PASSAGE PROVIDED:
01.06.2015 – Interview with Peter Anick

Tcha Limberger – Pursuing a passion for Gypsy violin

‘Born into a family of Belgian Manouche Gypsy musicians, Tcha Limberger was playing guitar and clarinet in the family orchestra by the time he was a teenager. But after mastering the swing guitar style pioneered by Django Reinhardt, he found himself beguiled by another strain of Manouche music, the Gypsy melodies of Eastern Europe. At nineteen, he took up the violin and set out to master the difficult virtuosic musical style of Hungary’s Magyar nóta. Now in his thirties, Tcha’s success is evident. He serves as primas for the Budapest Gypsy Orchestra and
tours with a Transylvanian folk music ensemble, the Kalotaszeg Trio. Nor has he abandoned jazz, as he leads an acoustic swing ensemble of young string players, known as “Les Violons de Bruxelles” and explores free improvisation in a guitar duo with fellow Belgian Herman Schamp. Fortunately for Americans eager to follow in his musical footsteps, Tcha also speaks fluent English and in 2013 Andrew Lawrence invited him to join the staff of Django in June, the annual Gypsy jazz music camp held in Northampton, Massachusetts. It was there that I had the pleasure of observing the blind virtuoso in the dual roles of teacher and performer, both of which he carries out with great panache. Tcha graciously gave up his lunch break in the midst of a busy day of instruction to talk about his passion for the Gypsy violin.

Tcha Limberger: I was born in Belgium – Bruges, a very beautiful medieval town. My mother is Flemish, so she is non-Gypsy. And my father is Manouche, which meant that I have grown up being the product of two cultures. One thing I’ve tried is to take the best sides of both. I’d been listening to a lot of flamenco when I was a child and I only got interested in jazz when I was about twelve. By then I was playing guitar and I was singing flamenco and I was playing in a New Orleans band on banjo. I got interested in the clarinet and started playing the clarinet when I was twelve and I changed my guitar for a “Gypsy” guitar – a jazz guitar. I had the fortune to have this Tascam tape recorder that had four tracks and I could record myself making a whole band or a choir. I didn’t play violin then and I never thought I would until I was nineteen or twenty, really. I started trying the instrument when I was seventeen, just because I thought it was too sad that our family was like a usine (factory) of guitarists, starting off with Stochelo (Rosen- berg), Paulus (Schafer), Jimmy (Rosenberg)… All the Dutch guys are cousins or somehow related. My grandfather, Piotto, was a violin player and had a band which was with a brother and their two eldest sons – “De Piottos.” He lived in Belgium mostly, but his brother Latcheben moved to Holland and his son Waso Grünholz was the most important guitar player of the last fifty years in Holland and Belgium.

PROBLEM SET:
1. Answer each question using the Tcha Limberger interview.
(a) According to the introduction, at what age did Tcha Limberger take up the violin?
(b) In which Belgian town was he born?
(c) What instrument did his grandfather Piotto play?
2. Write the next part of the Tcha Limberger interview, picking up after its final sentence.
The lines that come after the interview are not needed for anything here.

DATA PROVIDED:

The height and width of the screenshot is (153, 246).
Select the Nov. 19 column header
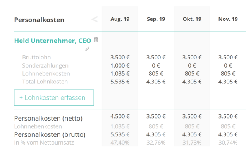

ANSWERS FOR THE TASKS:
1.
(a) Nineteen
(b) Bruges
(c) The violin

2.
What sort of music would they have been playing?

Some French chanson. Some, as I call it, Eastern European “souvenirs” [memories], because they are not really played the way they are played over there. So it’s a kind of memory, a changed copy. I have some recordings in the beginning of the seventies where they were playing some Django stuff… But I was very sad that there was no violin in the family any more. Everybody was playing guitar and faster and faster and faster. Where’s the violin? Where’s the melody? I was quite busy trying to find out more about my grandfather as well, because he must have been a very charismatic person. For every time when we went to play somewhere in Flanders, people would come to us and say, “You must be grandsons of Piotto. I saw him in nineteen-forty – whatever.” I always would think, “How the bloody hell could it be that somebody remembers that?” So he must have been a very special person….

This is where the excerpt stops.